======== Data supplied
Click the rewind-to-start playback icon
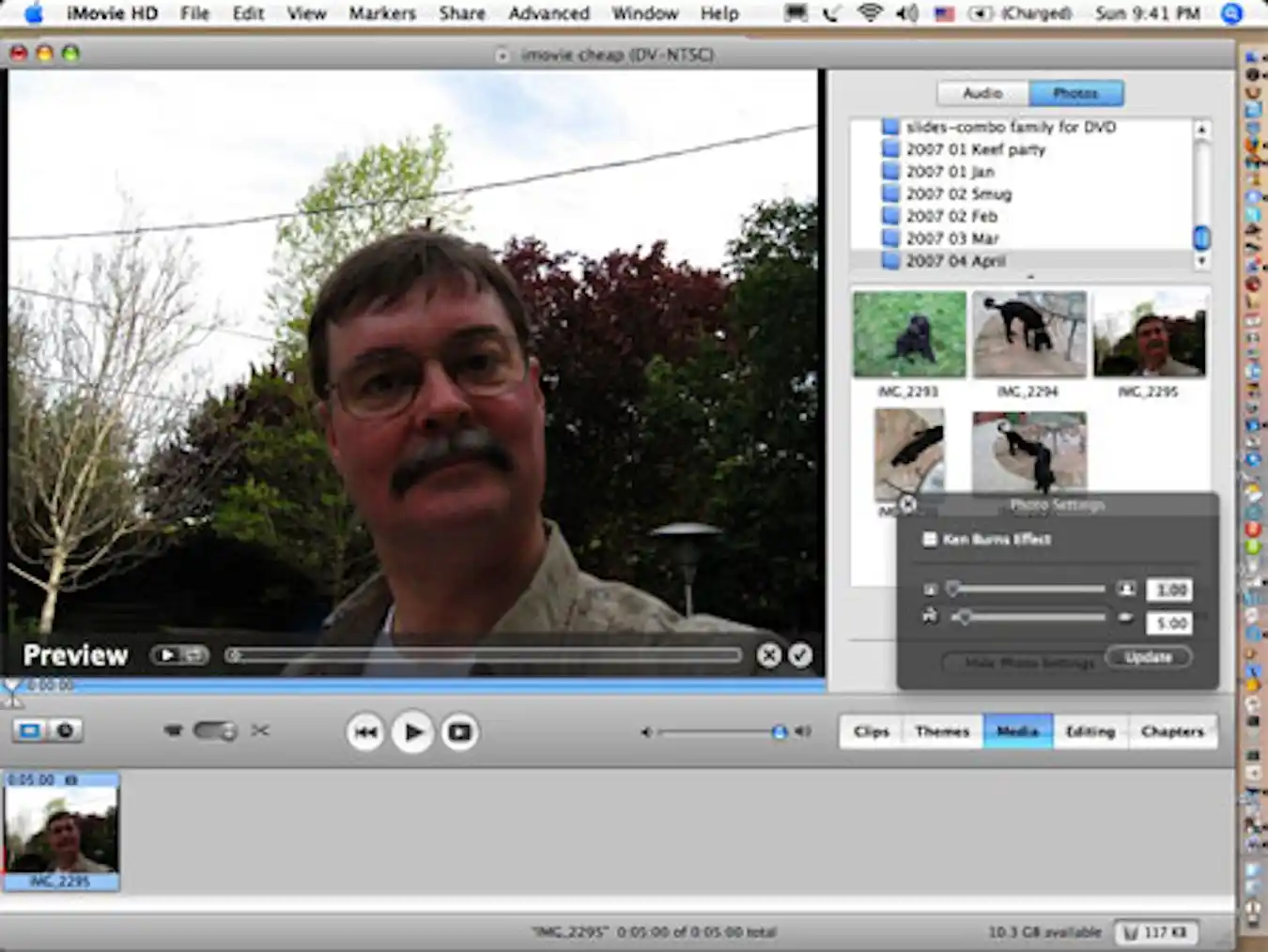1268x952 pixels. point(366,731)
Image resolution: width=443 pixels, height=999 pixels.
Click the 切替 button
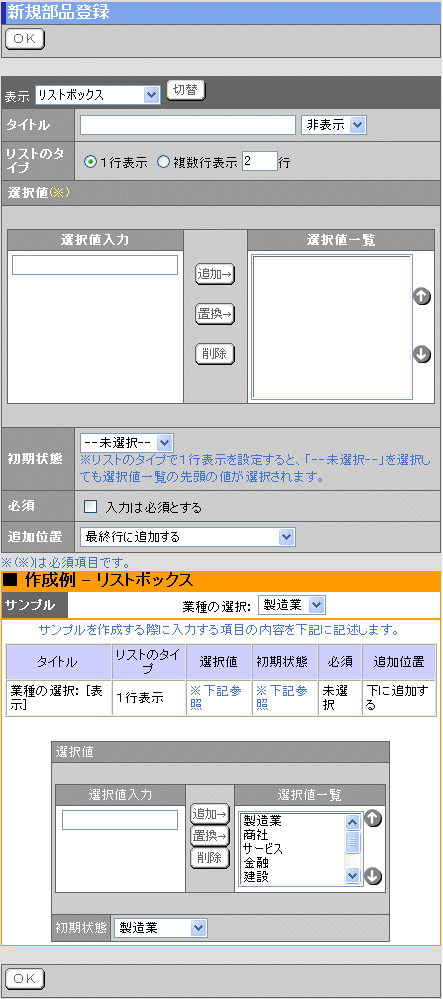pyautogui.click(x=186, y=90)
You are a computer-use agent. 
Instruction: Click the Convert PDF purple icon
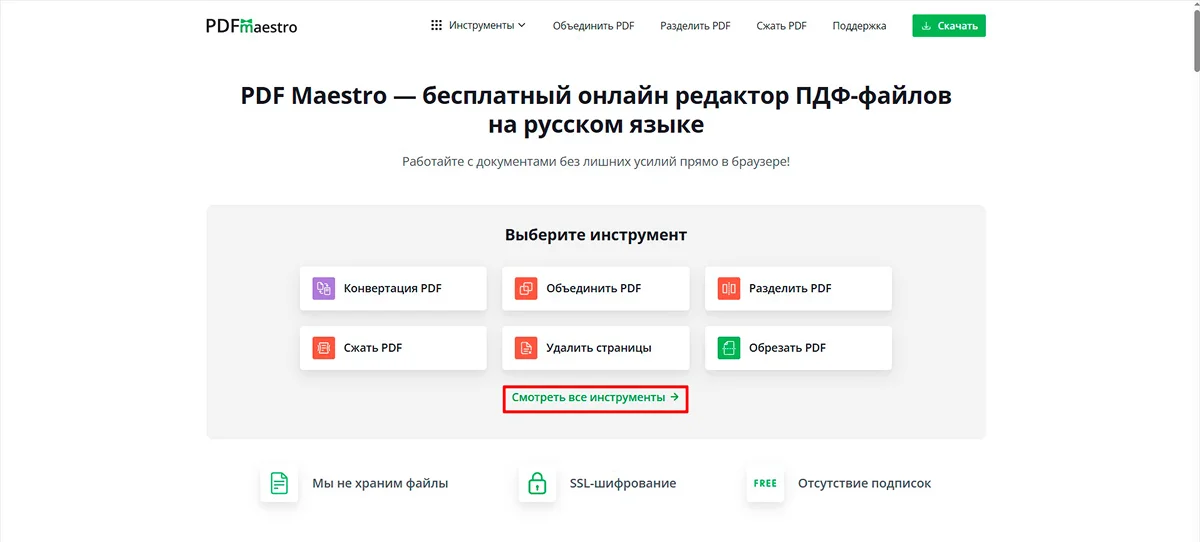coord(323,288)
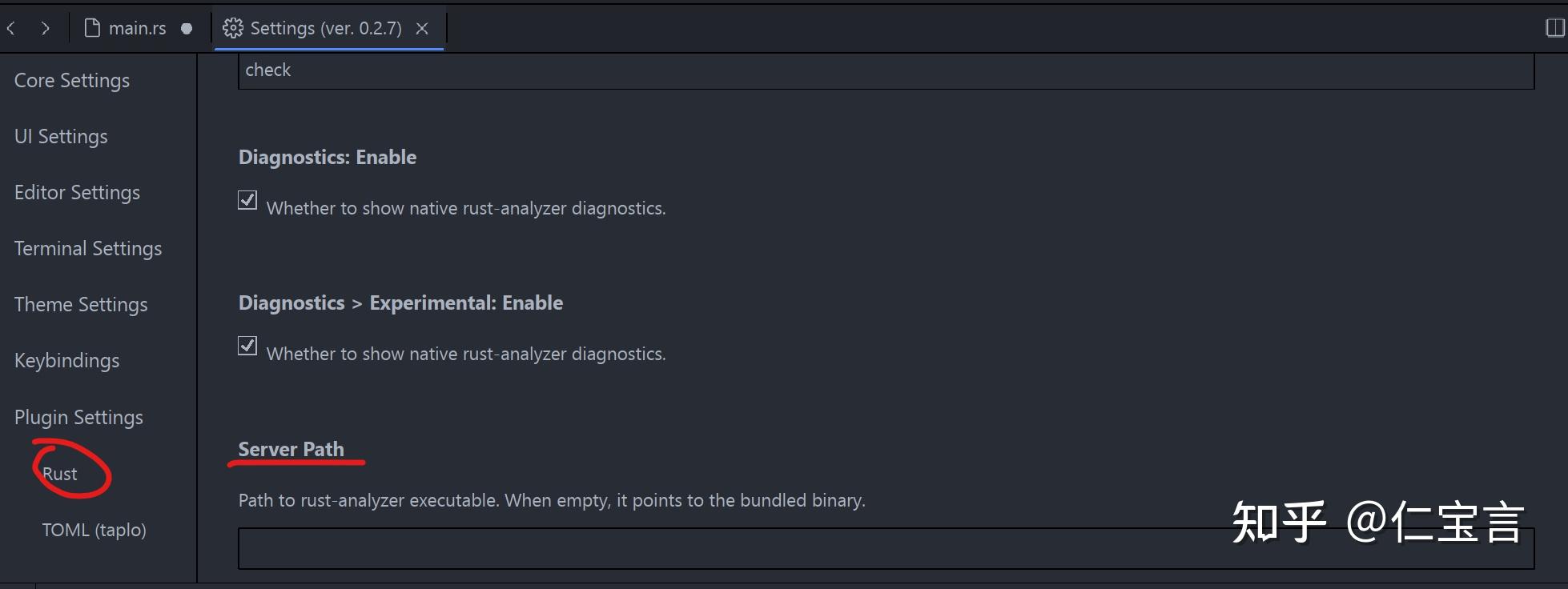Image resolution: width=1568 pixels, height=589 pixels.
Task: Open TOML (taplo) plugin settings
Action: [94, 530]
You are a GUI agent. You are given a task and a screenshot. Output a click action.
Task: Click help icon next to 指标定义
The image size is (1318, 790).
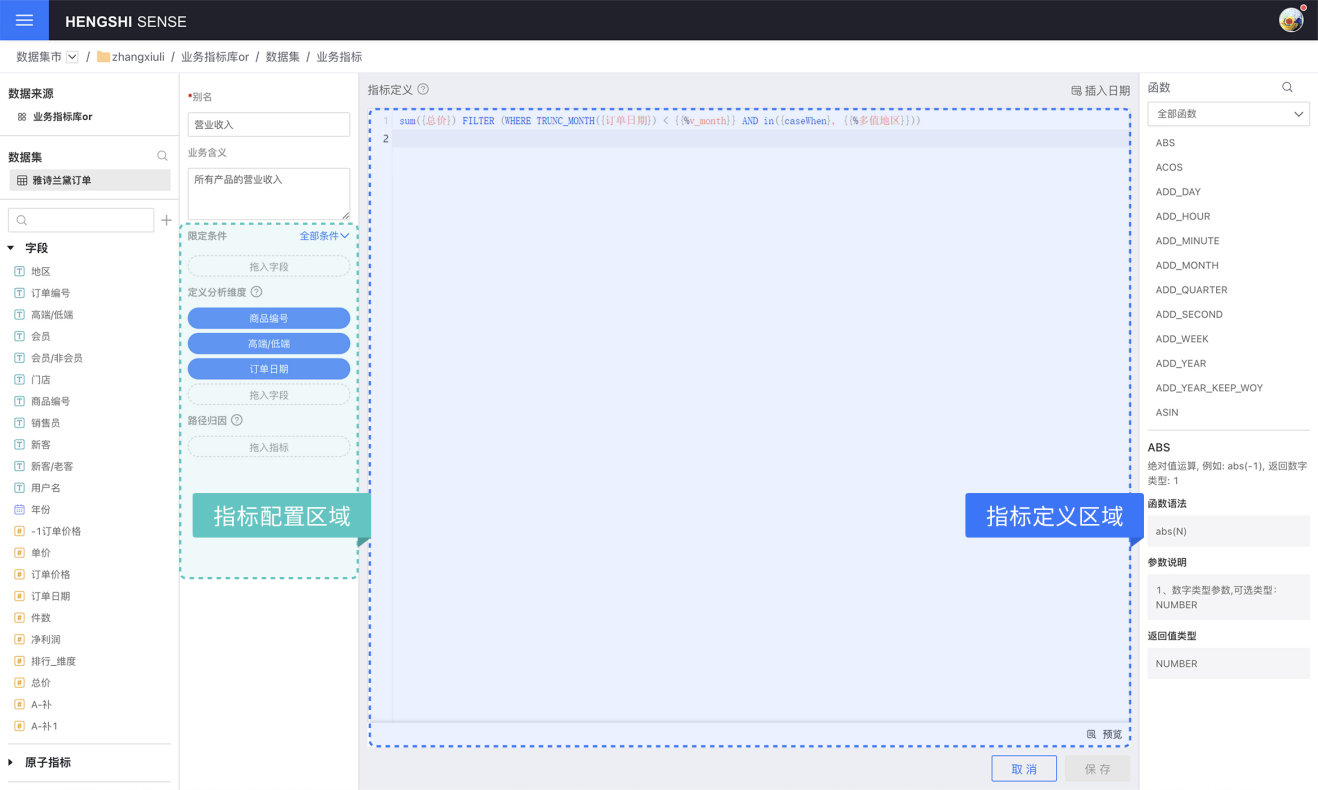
================
Above are the records. Copy exactly, and only, the lines from the line containing "You are a computer-use agent." through the last one, omitting any pictures.

- Task result
You are a computer-use agent. 
Instruction: Click the Convert PDF purple icon
coord(323,288)
Image resolution: width=1568 pixels, height=589 pixels.
Task: Open TOML (taplo) plugin settings
Action: [94, 530]
You are a GUI agent. You are given a task and a screenshot. Output a click action.
Task: Click help icon next to 指标定义
The image size is (1318, 790).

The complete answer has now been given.